§ **DESCRIPTION OF THE TASK**
Look below for the line containing "This screenshot has height=570, width=879."; from there, print each line exactly up to and including the line containing "Open the 交易委托 menu", and stop.

[Collected data]
========================================

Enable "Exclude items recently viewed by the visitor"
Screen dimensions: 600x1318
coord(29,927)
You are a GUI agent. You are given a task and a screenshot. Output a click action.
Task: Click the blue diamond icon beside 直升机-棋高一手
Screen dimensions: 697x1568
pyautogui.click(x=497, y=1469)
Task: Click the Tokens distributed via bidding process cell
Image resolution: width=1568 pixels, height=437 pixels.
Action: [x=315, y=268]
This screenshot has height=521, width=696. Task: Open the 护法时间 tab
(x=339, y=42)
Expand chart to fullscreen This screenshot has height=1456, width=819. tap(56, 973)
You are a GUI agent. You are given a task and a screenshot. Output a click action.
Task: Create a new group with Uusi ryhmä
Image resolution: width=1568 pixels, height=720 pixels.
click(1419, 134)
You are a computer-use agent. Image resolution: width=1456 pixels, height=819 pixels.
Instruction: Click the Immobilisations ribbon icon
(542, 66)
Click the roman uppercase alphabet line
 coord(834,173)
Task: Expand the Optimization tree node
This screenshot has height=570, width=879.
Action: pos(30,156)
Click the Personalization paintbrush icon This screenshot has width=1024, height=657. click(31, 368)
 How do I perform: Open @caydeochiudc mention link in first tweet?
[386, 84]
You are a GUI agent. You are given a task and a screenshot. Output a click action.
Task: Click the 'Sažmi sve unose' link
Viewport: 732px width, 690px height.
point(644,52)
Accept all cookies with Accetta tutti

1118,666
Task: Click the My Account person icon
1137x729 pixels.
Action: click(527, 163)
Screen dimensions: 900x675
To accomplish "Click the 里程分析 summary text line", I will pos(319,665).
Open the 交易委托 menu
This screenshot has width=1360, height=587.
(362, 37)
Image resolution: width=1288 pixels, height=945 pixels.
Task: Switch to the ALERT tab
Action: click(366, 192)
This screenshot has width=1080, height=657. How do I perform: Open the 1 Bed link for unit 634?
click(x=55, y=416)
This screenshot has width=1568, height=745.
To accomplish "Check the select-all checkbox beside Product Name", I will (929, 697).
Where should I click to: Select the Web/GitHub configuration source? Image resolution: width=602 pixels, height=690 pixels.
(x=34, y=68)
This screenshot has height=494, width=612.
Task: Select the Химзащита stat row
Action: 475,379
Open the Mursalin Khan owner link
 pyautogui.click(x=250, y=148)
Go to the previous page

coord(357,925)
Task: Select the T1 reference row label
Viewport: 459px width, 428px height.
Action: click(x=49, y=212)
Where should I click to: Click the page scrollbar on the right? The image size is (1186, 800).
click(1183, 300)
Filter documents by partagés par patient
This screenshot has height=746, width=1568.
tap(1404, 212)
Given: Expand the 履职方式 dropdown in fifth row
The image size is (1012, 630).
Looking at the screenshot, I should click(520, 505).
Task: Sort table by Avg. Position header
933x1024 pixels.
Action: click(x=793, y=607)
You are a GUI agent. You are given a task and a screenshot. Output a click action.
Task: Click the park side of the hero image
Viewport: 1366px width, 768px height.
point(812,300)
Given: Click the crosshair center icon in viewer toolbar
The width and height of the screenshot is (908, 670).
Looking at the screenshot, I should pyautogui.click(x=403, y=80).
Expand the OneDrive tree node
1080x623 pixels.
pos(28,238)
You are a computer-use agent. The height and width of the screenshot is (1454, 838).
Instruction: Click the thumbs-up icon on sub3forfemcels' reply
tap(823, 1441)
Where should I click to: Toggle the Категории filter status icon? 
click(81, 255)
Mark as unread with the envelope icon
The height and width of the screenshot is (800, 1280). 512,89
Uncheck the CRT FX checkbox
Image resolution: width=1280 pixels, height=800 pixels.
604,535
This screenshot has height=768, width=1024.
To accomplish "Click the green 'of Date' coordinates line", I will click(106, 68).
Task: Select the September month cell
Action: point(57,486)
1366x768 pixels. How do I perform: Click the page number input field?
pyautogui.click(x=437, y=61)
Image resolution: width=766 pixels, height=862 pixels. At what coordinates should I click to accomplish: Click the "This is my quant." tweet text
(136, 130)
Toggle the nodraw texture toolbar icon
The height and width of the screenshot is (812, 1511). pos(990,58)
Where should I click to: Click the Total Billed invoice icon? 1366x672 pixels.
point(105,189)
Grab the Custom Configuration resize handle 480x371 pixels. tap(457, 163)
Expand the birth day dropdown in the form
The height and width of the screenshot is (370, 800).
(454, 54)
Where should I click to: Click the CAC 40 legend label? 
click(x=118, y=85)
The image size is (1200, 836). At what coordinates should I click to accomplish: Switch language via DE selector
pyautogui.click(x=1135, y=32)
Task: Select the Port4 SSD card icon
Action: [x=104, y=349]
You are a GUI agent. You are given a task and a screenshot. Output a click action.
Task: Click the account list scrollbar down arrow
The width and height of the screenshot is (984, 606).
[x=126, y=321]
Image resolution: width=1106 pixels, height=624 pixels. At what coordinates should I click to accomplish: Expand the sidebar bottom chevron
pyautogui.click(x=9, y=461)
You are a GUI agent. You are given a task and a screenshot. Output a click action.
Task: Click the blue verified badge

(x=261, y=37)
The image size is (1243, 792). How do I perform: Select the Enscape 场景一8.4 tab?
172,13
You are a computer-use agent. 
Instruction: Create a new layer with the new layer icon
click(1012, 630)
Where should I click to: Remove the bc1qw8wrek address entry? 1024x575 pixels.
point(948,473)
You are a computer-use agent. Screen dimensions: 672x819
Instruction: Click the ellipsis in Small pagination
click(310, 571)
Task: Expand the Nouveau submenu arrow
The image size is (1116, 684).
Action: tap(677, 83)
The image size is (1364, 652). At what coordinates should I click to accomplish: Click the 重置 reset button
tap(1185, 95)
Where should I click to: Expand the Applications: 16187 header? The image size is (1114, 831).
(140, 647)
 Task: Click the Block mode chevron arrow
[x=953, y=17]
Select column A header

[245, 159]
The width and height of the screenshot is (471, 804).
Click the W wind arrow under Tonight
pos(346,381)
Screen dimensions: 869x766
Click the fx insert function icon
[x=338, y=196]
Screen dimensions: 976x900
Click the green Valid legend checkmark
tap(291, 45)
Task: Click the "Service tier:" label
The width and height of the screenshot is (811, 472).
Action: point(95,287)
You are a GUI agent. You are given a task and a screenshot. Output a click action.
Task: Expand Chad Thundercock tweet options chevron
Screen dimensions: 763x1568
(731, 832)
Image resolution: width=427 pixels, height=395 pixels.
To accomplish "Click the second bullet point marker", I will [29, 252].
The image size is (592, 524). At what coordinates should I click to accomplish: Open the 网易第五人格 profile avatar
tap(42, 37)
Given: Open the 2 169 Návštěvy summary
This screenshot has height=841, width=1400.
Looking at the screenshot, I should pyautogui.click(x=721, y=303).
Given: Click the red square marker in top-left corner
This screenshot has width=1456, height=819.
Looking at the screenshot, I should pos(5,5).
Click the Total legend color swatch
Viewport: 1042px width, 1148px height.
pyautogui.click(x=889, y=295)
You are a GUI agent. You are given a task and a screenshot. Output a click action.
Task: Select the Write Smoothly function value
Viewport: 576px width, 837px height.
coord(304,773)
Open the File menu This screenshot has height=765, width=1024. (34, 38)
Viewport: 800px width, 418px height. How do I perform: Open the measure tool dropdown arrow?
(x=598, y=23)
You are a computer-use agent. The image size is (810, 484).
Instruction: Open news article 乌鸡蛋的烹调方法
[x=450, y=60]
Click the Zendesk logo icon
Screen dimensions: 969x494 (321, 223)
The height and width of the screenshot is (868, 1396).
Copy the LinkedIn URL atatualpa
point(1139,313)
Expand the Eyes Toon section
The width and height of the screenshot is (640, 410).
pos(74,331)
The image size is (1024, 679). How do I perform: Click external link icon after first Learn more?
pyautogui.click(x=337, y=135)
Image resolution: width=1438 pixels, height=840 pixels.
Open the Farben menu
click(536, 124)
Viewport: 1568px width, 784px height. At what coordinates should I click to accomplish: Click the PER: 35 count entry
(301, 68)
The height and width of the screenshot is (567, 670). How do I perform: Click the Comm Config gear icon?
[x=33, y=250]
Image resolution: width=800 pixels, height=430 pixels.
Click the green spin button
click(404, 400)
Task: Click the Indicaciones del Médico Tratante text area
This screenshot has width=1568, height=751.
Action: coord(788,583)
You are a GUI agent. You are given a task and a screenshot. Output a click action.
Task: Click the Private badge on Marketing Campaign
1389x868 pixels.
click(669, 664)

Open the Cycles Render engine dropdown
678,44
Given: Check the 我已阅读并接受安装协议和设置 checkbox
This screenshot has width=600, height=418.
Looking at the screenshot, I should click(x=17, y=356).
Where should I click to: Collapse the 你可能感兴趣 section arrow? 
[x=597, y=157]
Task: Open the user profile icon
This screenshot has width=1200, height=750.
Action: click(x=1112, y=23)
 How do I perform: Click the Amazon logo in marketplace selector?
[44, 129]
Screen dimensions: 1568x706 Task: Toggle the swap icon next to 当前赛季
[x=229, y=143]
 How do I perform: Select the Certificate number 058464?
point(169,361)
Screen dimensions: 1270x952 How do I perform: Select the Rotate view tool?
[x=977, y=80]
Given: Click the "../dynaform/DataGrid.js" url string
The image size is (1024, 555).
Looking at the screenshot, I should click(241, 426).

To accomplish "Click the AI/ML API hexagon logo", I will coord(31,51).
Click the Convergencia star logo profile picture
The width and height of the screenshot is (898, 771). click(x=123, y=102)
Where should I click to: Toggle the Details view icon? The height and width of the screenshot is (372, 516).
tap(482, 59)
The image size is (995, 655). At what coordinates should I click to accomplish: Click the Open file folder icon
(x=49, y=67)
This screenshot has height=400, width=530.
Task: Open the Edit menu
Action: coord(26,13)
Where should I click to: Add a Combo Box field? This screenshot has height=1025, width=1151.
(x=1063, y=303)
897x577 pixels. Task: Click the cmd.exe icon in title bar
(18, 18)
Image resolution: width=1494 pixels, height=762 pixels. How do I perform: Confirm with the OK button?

========================================

§ **SOLUTION TO THIS PROBLEM**
This screenshot has height=570, width=879.
Action: pos(30,156)
Click the Personalization paintbrush icon This screenshot has width=1024, height=657. click(31, 368)
 How do I perform: Open @caydeochiudc mention link in first tweet?
[386, 84]
You are a GUI agent. You are given a task and a screenshot. Output a click action.
Task: Click the 'Sažmi sve unose' link
Viewport: 732px width, 690px height.
point(644,52)
Accept all cookies with Accetta tutti

1118,666
Task: Click the My Account person icon
1137x729 pixels.
Action: click(527, 163)
Screen dimensions: 900x675
To accomplish "Click the 里程分析 summary text line", I will pos(319,665).
Open the 交易委托 menu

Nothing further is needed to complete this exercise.